Descrizione
Già noto in passato come Monte di Pietà, palazzo Samone costituisce uno dei recuperi più significativi avvenuti nel centro storico di Cuneo. L’edificio sorge su un antico impianto medievale, contraddistinto dalla presenza di un palazzo cinquecentesco a cui era annessa una grande area libera, deputata a giardino. Costruito nel 1786 dall’architetto cuneese Pio Eula su commissione dei Conti Bruno di Samone, è caratterizzato da un austero paramento murario in mattoni a vista, tipicamente subalpino. Degno di nota è il balcone in ferro battuto al primo piano che riporta le iniziali dei Bruno di Samone. Una curiosità? Su un lato è presente un grande pozzo in pietra, uno dei pochi rimasti in città, profondo circa 32 metri: si addentrava fino a raggiungere la falda acquifera della Stura di Demonte.

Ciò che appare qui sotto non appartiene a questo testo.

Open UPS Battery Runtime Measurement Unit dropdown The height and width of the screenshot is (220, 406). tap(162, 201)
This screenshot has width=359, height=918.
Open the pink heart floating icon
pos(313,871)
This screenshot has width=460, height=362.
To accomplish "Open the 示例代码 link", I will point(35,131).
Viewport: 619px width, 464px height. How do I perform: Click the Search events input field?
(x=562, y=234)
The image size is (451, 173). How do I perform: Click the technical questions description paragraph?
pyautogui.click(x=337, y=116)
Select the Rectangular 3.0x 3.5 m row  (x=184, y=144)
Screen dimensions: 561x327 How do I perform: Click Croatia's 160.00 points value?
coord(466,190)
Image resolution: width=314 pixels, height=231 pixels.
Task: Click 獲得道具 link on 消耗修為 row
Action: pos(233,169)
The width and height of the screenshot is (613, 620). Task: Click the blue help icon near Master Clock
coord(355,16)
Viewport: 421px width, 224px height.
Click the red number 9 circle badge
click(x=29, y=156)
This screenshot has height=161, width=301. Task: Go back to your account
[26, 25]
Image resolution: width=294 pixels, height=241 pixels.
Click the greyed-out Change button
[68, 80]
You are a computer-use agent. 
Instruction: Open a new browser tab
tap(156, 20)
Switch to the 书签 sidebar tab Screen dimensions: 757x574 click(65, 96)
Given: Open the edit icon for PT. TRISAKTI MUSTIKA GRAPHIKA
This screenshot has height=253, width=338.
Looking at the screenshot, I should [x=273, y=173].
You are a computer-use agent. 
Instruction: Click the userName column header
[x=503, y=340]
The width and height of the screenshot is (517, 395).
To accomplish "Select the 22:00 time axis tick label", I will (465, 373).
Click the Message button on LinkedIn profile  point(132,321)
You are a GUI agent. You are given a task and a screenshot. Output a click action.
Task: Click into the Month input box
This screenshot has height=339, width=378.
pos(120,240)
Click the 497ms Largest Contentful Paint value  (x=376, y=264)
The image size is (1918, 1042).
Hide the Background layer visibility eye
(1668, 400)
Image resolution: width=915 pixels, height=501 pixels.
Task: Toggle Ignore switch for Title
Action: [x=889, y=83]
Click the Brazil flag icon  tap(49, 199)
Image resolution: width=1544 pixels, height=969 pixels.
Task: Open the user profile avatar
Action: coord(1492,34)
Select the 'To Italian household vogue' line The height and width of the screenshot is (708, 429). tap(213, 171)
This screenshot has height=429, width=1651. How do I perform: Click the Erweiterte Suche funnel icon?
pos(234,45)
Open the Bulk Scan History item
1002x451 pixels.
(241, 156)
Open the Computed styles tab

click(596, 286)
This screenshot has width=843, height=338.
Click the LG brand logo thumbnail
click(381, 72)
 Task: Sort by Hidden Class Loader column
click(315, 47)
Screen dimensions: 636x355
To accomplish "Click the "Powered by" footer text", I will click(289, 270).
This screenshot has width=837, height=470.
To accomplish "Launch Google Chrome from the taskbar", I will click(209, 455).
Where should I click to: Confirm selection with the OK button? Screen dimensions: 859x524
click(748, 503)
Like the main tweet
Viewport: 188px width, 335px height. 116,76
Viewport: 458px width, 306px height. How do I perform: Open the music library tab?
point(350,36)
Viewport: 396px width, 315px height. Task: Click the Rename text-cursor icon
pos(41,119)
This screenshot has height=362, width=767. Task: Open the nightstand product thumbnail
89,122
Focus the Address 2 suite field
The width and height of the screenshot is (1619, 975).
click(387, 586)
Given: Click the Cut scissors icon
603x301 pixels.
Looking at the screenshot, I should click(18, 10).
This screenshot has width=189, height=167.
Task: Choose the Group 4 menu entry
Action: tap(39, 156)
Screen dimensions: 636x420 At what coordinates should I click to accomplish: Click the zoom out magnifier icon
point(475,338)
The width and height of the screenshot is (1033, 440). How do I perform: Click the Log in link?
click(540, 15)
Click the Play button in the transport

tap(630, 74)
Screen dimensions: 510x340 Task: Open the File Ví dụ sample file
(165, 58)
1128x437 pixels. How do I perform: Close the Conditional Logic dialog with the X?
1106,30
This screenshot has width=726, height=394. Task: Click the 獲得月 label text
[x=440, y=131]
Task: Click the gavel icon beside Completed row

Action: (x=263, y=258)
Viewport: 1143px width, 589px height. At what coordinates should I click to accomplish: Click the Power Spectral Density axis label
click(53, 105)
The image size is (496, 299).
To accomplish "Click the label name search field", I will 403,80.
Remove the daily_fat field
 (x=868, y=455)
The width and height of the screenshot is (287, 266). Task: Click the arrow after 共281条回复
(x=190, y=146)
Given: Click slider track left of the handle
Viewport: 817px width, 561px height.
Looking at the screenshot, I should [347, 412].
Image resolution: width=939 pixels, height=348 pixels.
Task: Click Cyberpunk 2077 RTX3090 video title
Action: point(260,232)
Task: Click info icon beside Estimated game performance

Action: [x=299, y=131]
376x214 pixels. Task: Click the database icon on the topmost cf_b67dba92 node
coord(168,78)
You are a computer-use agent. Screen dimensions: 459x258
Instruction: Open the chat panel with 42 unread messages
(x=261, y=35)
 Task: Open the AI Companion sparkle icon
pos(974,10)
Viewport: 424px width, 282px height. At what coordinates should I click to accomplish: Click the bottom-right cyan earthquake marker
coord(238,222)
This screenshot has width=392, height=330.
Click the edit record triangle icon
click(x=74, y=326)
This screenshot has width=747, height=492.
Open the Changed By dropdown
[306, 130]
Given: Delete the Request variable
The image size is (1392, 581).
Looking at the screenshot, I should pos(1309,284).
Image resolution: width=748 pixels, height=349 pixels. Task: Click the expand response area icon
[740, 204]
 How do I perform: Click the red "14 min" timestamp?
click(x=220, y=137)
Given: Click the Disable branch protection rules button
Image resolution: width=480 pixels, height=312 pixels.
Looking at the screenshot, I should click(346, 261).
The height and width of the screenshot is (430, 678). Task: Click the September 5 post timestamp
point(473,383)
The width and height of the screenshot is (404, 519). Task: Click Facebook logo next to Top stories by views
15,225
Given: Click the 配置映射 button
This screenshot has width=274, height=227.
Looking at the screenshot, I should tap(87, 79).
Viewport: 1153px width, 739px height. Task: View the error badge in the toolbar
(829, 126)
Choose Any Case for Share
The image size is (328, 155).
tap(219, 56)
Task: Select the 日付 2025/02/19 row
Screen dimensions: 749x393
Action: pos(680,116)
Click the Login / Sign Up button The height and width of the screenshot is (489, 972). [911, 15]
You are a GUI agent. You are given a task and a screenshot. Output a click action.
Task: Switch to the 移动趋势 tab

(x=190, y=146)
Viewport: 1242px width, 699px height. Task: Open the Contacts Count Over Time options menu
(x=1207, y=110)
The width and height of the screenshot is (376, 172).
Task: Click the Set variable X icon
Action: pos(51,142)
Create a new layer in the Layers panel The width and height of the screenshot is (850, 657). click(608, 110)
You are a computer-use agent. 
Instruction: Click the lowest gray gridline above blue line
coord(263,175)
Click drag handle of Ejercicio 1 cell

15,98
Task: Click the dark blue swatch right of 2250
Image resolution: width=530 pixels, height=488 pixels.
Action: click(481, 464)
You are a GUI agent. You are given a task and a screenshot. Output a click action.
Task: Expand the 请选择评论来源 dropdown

Il fabbricato, dopo un lungo periodo in mano ai Conti Bruno di Samone, passò al conte Boniforti De Morri di Castelmagno; nel 1882 fu acquistato dall’amministrazione dell’ospedale di Santa Croce per alloggiarvi gli uffici amministrativi e il Monte di Pietà con relativi magazzini dei pegni. Dopo il degrado del Novecento, in seguito agli importanti lavori di restauro dei primi anni Duemila, l’intero edificio è stato riqualificato e destinato a diversi usi. Dal 2009 hanno sede qui l’assessorato alla Cultura del Comune, oltre a diversi uffici. Trovano anche spazio degli spazi espositivi e le residenze universitarie.